The potentials of body-shaping

and the effect of psychic factors

Alexandra Béres

I. Reasons for choosing this topic

I have been specifically interested in body-shaping for eight years now. Being a contestant myself, in the first four years I had the opportunity to experience the process on my own body. That was the time when, in paralel with going to contests, I started training both child and adult fitness contestants, and began to watch over their body-shaping. However, in the past four years, I consider it my most important task to ”fight” for everyday people’s health, wellness and self-confidence.

My experience shows that besides the specific fitness workout-program and diet, there is an other important factor that affects the changes in the shape of our body, and that is the change in the psyche, and its effects on body-image.

During the times I was preparing for different contests, I had to realize that with strong will and determination I was able to affect the time spent on reching my ideal contest-weight. In other words, I was able to reach my ideal weight by the day of the contest regardless of the amount of time spent preparing (six weeks to two or three months). This conclusion was later reassured by two of my strongly focused students.

This experience made me more concious of what was happening, and I started to look closely at the matter from other aspects as well. I noticed, for instance, that during the fat-burner classes for the wider public, my students’ well-being was interestingly and intensively affected by the diet at a very early stage. Their body-images positively changed after the first week, however there couldn’t have occur any noticeable change from the aspect of actual fat-burning.

Starting this survey I was motivated by my curiousity about finding a realistic base to this experience, since discovering and describing such a factor would affect the process of solving the weight-problems of many people.

According to the above mentioned, the hypothesis is the following:

II. Hypothesis

- body-shaping and a healthy diet together change body-image and body-scheme, and they positively affect the acceptance of one’s body

- as an outcome of workout and diet on body-perception, impending and stimulating psychic processes are created, which affect the compound process of body-shaping.

- the self-perception on different measurements of the body changes shortly after the first week of the program: SPA-level changes positively while there is no significant change in actual antropometric measures.

The survey aims to reveal those psychic factors that strongly affect the process of fat-burning.

Studies about women and their body-image have shown the same results for years: even those women who are considered ’fit’ practice too much criticism toward themselves and are not satisfied with their bodies. (Vogel,1998) Growing interest in fitness during the 80s resulted in a need for new places where women can spend their freetime building their bodies and still have a good time. Despite the success of the ’movement’, many scientists of the 90s blamed fitness (developing into a whole new branch of sports) of being the cradle where modern stereotypes of womanliness and beauty were born. Those surveys, however, that study body-image in relation with fitness as a movement-system and social environment on its own right, paying proper attention to the role of the trainer, are still a missing part of the topic’s literature.

※

**Tasks to complete**
A – List each hypothesis put forward in the body-shaping text.
B – Extend the body-shaping text onward from its final sentence.
The listing that comes next has no connection to the body-shaping text.

**Data shown**
※

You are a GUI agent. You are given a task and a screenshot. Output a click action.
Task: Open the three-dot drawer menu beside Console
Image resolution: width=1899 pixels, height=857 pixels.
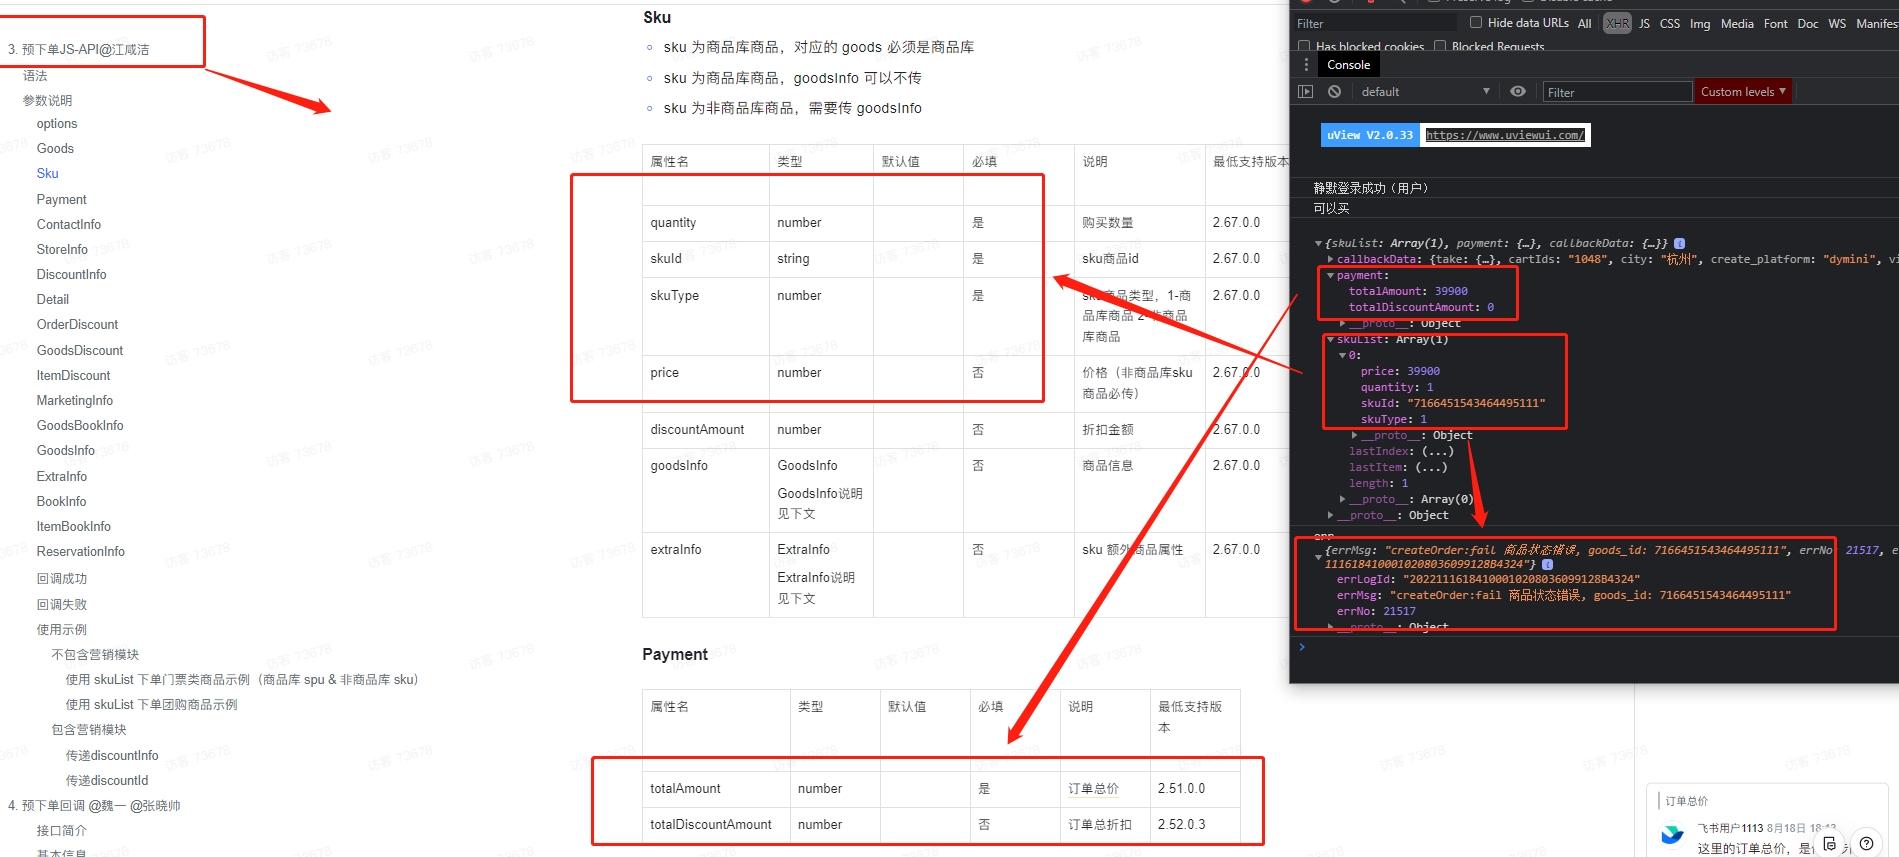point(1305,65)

※

**Answers per task**
A –
- Body-shaping combined with a healthy diet changes body-image and body-scheme and positively affects acceptance of one's body.
- Through the effect of workout and diet on body-perception, impending and stimulating psychic processes arise that affect the compound process of body-shaping.
- Self-perception of various body measurements changes shortly after the first week of the program: the SPA-level improves while actual anthropometric measures show no significant change.

B –
On one hand, one cannot question that the trainer’s personality, look, and opinion might reinforce the socially accepted fake ideals in students’ minds. On the other hand, however, we can agree with those professionals, who insist that the teacher/trainer has an exceptional opportunity to make a positive impact on students’ body-images and confidence, and to turn their attention from the urge of losing weight and the constant criticism of natural features. I consider it one of the most important roles of a trainer to fight against fake ideals that discourage women with different body-types to accept their private workout-programs. (Vogel,1999)

The ideals of the media is of total controversies: hard, but shapely, fit, but feminine, strong, but thin. Naturally, women’s attitudes towards these ideals are not less controversial. These facts provide the base for the everyday battle of body-acceptance. (Marcula ,1995) The level of accepting ourselves plays a critical role in the process during which students choose a place and environment to work out. Their choice is strongly affected by their body-acceptance and their fear of not being ’ideal’ enough in the eyes of others. (Bindarwish,2000)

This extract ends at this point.